TLDR
The Hedera network is about to undergo significant structural changes that are drawing the attention of investors and developers alike. It was announced that, starting in January, an 800% increase will be applied to the fees of its consensus service.
While the conceptual jump seems alarming, in reality, the cost will move from $0.0001 to $0.0008, a figure that remains extremely competitive for enterprise use cases. Nonetheless, the primary question in the markets is how this decision will affect the HBAR price in 2026, considering that current investor sentiment is predominantly cautious.
Technically, the cryptocurrency is struggling to regain ground after sessions of high volatility. Currently, the asset is trading below the 23.6% Fibonacci retracement level, located near $0.115—a barrier that acts as a psychological and technical ceiling that is difficult to cross.

The outlook becomes more complex when looking at money flow indicators. The Chaikin Money Flow (CMF) remains below the zero line, evidencing a constant outflow of capital. This suggests that, far from accumulating, large holders are reducing their exposure, which could weigh down the HBAR price in 2026 if there is no shift in global risk appetite.

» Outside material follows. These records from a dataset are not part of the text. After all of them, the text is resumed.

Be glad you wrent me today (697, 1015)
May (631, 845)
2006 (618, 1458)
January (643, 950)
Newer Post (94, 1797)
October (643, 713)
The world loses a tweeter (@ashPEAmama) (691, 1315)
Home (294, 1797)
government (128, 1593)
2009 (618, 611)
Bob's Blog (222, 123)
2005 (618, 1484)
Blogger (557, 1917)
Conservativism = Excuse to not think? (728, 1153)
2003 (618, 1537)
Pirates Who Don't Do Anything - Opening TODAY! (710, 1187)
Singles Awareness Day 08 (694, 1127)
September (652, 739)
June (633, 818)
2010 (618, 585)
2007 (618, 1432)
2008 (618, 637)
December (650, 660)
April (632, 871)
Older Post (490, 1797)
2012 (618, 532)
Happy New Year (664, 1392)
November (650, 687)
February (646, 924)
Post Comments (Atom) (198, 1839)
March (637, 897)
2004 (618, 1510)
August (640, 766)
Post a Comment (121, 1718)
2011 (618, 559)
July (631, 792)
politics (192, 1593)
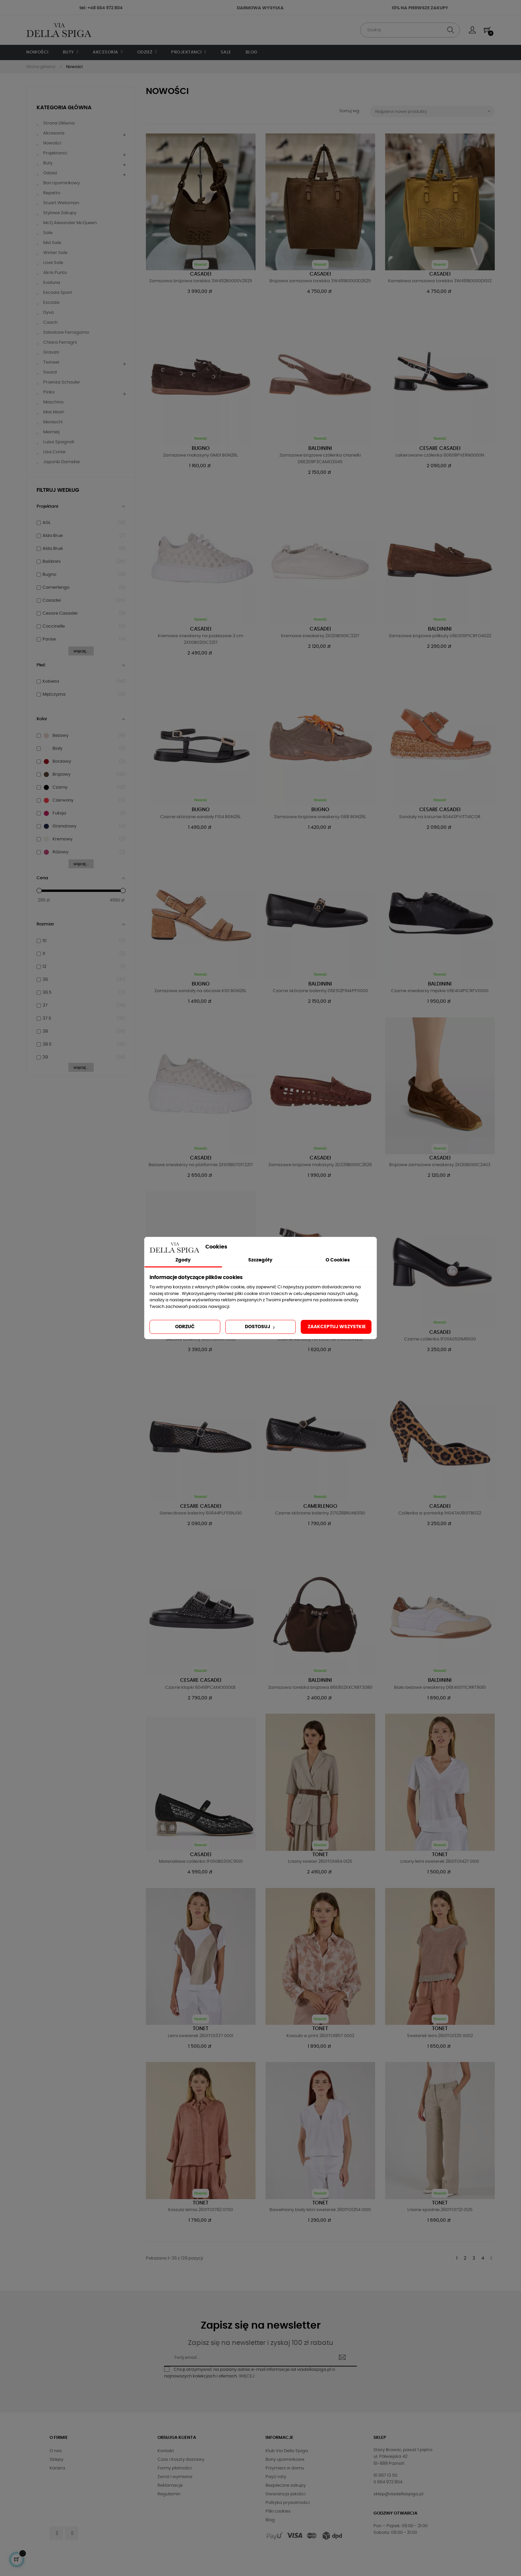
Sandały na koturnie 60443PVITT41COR (439, 817)
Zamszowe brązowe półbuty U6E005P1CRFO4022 (440, 636)
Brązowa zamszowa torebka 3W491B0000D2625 (320, 281)
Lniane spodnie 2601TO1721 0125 (439, 2210)
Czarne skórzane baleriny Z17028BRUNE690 (320, 1513)
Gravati (51, 352)
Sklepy (56, 2459)
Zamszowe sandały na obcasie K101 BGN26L (201, 991)
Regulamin (168, 2494)
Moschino (53, 402)
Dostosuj (260, 1327)
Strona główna (59, 123)
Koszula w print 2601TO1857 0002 (320, 2036)
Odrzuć (185, 1327)
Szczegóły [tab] (260, 1260)
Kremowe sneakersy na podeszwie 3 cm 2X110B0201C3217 (200, 639)
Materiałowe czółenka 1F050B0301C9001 (201, 1861)
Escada (51, 303)
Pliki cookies (278, 2511)
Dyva (48, 312)
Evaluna (51, 283)
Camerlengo (320, 1506)
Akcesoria (53, 133)
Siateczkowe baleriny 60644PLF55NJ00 (200, 1513)
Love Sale (53, 263)
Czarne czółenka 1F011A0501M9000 (440, 1339)
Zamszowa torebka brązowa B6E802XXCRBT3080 (320, 1687)
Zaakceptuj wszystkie (337, 1327)
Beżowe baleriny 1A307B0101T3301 (201, 1339)
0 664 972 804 (387, 2482)
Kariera (57, 2468)
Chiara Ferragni (60, 342)
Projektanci (55, 153)
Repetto (51, 193)
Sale (47, 233)
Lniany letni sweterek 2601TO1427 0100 (439, 1861)
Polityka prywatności (287, 2503)
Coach (50, 322)
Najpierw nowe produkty (435, 111)
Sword (50, 372)
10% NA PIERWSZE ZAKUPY (420, 8)
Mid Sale (52, 243)
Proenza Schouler (61, 382)
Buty (47, 163)
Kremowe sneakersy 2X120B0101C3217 (320, 636)
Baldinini (320, 448)
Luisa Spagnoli (58, 442)
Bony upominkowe (284, 2459)
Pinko (48, 392)
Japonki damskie (61, 462)
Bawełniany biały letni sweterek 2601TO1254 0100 (320, 2210)
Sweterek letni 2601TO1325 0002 (440, 2036)
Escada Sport (57, 293)
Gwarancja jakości (285, 2494)
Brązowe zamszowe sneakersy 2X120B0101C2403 (439, 1165)
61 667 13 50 (385, 2475)
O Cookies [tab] (338, 1260)
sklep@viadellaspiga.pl (398, 2494)
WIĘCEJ (247, 2376)
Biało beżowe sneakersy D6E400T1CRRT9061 (440, 1687)
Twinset (51, 362)
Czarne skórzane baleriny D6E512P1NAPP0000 (320, 991)
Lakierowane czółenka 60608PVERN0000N (439, 455)
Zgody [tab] (183, 1260)
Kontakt (165, 2451)
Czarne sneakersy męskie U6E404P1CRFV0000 (439, 991)
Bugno (201, 448)
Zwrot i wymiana (174, 2477)
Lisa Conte (54, 452)
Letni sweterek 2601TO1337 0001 (200, 2036)
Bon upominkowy (61, 183)
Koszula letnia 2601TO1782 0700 (200, 2210)
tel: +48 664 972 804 (101, 8)
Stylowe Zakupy (59, 213)
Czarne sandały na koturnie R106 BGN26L (320, 1339)
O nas (56, 2451)
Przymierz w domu (284, 2468)
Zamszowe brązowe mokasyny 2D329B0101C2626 (320, 1165)
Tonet (320, 1854)
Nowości (52, 143)
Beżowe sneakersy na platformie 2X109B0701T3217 (201, 1165)
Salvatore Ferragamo (66, 332)
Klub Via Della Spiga (286, 2451)
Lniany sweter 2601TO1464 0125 (320, 1861)
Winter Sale (55, 253)
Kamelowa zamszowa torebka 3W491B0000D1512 (439, 281)
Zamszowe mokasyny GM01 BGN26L (200, 455)
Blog (270, 2520)
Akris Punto (55, 273)
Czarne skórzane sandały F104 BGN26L (200, 817)
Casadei (200, 274)
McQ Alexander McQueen (70, 223)
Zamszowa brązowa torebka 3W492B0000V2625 (200, 281)
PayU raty (275, 2477)
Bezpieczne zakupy (285, 2485)
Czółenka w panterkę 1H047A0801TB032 (439, 1513)
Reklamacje (170, 2485)
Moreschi (52, 422)
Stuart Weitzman (61, 203)
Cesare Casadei (440, 448)
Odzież (50, 173)
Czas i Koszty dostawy (180, 2459)
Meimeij (51, 432)
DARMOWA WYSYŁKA (260, 8)
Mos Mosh (53, 412)
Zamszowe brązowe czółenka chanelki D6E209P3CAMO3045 (320, 458)
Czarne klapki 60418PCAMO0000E (200, 1687)
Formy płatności (174, 2468)
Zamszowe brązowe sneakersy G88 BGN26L (320, 817)
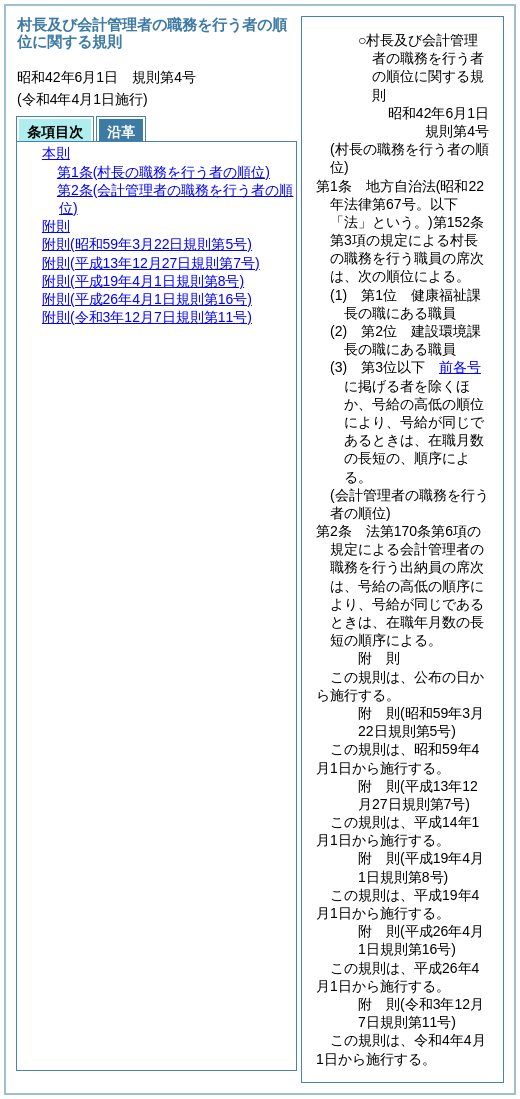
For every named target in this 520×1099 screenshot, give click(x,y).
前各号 (460, 367)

Derivatives market data reinforces this bearish thesis. Currently, short positions (sells) amount to approximately $8.21 million, significantly outstripping the $4.5 million in long positions (buys). This asymmetry indicates that traders have more confidence in a drop toward the $0.109 support than in a recovery rally.
In summary, for the sky to clear, Hedera must transform the $0.115 level into solid support. Only under a favorable macroeconomic scenario and growing enterprise adoption in the face of the new fee structure could the asset aim for the $0.120 zone, finally consolidating a sustainable long-term bullish trend.